• **How to complete this task**
Please output exactly the run of lines that starts at the line with "The image size is (1367, 943)." and ends at the last line of the records below.

(Stored records)
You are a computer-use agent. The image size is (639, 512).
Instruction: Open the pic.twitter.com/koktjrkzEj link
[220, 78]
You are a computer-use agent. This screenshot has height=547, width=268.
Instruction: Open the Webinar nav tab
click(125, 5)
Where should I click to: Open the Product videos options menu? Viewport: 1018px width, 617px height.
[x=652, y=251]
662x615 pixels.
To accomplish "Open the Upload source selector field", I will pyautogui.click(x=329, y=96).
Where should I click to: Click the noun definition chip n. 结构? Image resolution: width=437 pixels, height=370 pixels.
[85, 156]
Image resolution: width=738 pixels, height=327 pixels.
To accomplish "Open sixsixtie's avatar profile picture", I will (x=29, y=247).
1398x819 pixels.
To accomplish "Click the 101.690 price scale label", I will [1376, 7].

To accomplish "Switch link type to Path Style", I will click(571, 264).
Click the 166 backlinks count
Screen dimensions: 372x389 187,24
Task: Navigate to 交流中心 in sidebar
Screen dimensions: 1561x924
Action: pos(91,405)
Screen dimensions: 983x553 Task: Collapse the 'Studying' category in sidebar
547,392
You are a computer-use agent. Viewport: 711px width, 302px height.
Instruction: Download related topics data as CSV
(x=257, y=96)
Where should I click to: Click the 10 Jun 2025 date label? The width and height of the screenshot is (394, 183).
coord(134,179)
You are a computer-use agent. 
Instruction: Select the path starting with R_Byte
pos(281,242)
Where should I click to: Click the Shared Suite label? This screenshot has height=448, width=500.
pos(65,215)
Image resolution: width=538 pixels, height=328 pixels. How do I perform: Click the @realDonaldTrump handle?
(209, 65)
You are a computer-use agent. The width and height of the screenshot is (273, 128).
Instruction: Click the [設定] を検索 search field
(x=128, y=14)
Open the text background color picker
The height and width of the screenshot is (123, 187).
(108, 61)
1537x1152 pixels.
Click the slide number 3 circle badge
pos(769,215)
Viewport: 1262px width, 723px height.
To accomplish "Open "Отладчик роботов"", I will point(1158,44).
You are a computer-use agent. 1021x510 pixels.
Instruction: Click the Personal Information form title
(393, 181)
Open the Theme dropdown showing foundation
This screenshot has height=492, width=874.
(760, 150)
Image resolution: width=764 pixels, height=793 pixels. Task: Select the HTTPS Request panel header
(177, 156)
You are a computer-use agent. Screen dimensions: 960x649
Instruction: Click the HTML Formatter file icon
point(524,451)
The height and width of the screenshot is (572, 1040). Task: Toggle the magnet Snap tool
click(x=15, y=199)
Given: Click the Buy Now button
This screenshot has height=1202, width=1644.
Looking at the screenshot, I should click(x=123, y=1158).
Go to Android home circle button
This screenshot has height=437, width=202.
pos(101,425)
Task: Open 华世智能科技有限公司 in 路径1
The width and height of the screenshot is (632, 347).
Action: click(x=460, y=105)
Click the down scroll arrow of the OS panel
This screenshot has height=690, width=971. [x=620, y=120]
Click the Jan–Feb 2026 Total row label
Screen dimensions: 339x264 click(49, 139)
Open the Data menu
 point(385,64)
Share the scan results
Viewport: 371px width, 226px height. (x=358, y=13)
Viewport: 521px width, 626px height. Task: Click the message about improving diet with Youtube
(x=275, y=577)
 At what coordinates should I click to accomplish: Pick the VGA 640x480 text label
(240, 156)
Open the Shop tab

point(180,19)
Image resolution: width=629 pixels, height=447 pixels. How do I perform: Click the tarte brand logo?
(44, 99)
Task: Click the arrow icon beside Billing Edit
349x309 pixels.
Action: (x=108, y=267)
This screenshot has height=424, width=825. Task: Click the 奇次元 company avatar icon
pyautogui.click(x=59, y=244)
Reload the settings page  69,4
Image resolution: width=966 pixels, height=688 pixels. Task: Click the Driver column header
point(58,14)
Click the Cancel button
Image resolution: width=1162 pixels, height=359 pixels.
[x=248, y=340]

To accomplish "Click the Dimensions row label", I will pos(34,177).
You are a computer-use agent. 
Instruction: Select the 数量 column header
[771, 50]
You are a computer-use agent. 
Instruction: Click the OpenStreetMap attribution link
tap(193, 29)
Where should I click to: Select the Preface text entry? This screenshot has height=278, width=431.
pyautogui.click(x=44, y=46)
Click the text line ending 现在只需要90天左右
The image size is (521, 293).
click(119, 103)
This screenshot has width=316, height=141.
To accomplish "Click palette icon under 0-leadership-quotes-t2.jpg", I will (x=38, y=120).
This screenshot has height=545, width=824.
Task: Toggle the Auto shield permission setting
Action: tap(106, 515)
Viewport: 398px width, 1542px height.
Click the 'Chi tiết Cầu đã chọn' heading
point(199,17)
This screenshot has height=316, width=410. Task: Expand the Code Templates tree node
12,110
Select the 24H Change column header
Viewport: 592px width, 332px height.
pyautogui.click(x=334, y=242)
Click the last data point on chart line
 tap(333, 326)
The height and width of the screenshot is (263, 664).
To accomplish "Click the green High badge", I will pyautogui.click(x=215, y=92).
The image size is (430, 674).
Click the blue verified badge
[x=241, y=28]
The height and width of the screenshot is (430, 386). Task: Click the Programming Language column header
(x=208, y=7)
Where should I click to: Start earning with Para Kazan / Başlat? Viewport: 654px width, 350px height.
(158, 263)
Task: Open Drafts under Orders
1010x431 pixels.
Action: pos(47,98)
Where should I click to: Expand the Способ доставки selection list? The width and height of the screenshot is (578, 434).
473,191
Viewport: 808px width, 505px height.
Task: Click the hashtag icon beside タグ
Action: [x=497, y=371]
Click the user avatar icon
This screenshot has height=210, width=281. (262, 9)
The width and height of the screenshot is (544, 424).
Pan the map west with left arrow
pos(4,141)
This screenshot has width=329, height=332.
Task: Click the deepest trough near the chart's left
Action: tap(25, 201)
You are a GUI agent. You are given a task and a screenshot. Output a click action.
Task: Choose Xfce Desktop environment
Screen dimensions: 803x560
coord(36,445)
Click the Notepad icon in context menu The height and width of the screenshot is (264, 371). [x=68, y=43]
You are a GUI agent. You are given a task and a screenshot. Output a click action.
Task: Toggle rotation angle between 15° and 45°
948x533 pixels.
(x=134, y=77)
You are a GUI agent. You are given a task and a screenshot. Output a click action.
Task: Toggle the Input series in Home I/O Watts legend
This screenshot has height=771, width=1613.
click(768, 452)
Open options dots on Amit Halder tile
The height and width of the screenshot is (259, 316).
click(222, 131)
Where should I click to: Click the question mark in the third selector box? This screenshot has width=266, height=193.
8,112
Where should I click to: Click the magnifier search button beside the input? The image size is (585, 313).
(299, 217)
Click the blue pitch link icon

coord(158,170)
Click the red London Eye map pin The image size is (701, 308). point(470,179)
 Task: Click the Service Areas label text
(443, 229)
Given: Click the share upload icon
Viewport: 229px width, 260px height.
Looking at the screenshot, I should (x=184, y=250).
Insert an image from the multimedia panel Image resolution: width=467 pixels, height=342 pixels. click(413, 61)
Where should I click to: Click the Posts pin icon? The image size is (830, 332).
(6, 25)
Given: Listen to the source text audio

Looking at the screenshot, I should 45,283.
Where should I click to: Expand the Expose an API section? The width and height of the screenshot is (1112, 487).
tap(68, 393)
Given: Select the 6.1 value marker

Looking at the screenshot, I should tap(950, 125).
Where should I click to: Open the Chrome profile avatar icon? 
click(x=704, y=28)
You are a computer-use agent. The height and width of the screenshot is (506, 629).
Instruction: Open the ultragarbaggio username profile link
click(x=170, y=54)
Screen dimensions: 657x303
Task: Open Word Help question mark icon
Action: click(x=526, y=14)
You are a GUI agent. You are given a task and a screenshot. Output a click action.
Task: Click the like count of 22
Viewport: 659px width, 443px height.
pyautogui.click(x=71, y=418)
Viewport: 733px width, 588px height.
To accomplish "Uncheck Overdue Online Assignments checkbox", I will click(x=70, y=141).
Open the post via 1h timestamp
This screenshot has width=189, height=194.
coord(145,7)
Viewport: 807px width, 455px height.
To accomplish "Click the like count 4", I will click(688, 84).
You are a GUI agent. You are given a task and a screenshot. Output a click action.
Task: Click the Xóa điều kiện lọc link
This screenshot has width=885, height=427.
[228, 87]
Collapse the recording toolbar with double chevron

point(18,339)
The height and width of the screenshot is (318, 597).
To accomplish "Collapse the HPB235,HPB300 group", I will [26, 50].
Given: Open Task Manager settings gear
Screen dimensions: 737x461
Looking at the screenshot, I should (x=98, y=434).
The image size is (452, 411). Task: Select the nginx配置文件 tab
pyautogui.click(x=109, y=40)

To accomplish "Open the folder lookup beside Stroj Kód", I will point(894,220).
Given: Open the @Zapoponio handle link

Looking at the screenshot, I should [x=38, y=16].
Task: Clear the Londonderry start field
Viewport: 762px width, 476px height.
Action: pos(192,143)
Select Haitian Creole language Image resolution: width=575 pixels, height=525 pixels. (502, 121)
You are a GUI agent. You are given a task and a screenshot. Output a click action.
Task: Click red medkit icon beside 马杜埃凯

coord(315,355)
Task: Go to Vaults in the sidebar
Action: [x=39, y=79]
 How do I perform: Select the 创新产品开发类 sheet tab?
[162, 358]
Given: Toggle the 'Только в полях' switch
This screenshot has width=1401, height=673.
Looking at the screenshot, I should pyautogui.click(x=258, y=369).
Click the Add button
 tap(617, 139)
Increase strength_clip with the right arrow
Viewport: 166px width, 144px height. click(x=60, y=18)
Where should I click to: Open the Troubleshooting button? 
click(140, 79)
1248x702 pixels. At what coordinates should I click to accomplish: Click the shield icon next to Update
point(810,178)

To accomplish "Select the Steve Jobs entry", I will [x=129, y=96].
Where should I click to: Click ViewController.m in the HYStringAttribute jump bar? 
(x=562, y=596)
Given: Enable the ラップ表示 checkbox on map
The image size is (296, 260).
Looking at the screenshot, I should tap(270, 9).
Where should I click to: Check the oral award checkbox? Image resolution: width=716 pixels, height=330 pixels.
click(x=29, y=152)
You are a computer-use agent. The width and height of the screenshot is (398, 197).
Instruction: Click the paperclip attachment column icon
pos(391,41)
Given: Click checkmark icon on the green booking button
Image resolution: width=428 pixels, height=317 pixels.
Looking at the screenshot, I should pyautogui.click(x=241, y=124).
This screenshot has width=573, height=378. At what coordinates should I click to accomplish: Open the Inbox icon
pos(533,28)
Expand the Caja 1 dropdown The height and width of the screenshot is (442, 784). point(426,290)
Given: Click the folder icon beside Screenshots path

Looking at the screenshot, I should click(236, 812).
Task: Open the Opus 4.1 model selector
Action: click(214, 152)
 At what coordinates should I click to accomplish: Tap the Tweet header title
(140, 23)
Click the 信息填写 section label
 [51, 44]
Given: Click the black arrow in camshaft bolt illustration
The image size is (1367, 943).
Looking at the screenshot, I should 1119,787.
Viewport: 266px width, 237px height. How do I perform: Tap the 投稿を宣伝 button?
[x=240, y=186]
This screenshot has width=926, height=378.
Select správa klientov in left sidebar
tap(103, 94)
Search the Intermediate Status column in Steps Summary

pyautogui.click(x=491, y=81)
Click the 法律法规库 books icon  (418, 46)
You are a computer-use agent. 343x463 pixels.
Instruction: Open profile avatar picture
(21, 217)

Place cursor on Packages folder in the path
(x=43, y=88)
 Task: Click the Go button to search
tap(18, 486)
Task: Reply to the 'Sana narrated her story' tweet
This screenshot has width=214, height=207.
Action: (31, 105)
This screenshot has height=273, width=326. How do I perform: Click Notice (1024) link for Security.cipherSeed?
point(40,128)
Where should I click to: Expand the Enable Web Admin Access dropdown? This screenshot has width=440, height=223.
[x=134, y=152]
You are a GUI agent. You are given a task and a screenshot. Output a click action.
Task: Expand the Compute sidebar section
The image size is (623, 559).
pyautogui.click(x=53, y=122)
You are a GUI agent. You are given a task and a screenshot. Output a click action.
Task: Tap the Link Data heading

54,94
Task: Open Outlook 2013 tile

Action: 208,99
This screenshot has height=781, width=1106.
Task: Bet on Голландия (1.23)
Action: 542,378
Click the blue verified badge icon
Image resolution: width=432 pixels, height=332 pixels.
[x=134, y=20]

• **Exercise solution**
The image size is (1367, 943).
Looking at the screenshot, I should 1119,787.
Viewport: 266px width, 237px height. How do I perform: Tap the 投稿を宣伝 button?
[x=240, y=186]
This screenshot has width=926, height=378.
Select správa klientov in left sidebar
tap(103, 94)
Search the Intermediate Status column in Steps Summary

pyautogui.click(x=491, y=81)
Click the 法律法规库 books icon  (418, 46)
You are a computer-use agent. 343x463 pixels.
Instruction: Open profile avatar picture
(21, 217)

Place cursor on Packages folder in the path
(x=43, y=88)
 Task: Click the Go button to search
tap(18, 486)
Task: Reply to the 'Sana narrated her story' tweet
This screenshot has width=214, height=207.
Action: (31, 105)
This screenshot has height=273, width=326. How do I perform: Click Notice (1024) link for Security.cipherSeed?
point(40,128)
Where should I click to: Expand the Enable Web Admin Access dropdown? This screenshot has width=440, height=223.
[x=134, y=152]
You are a GUI agent. You are given a task and a screenshot. Output a click action.
Task: Expand the Compute sidebar section
The image size is (623, 559).
pyautogui.click(x=53, y=122)
You are a GUI agent. You are given a task and a screenshot. Output a click action.
Task: Tap the Link Data heading

54,94
Task: Open Outlook 2013 tile

Action: 208,99
This screenshot has height=781, width=1106.
Task: Bet on Голландия (1.23)
Action: 542,378
Click the blue verified badge icon
Image resolution: width=432 pixels, height=332 pixels.
[x=134, y=20]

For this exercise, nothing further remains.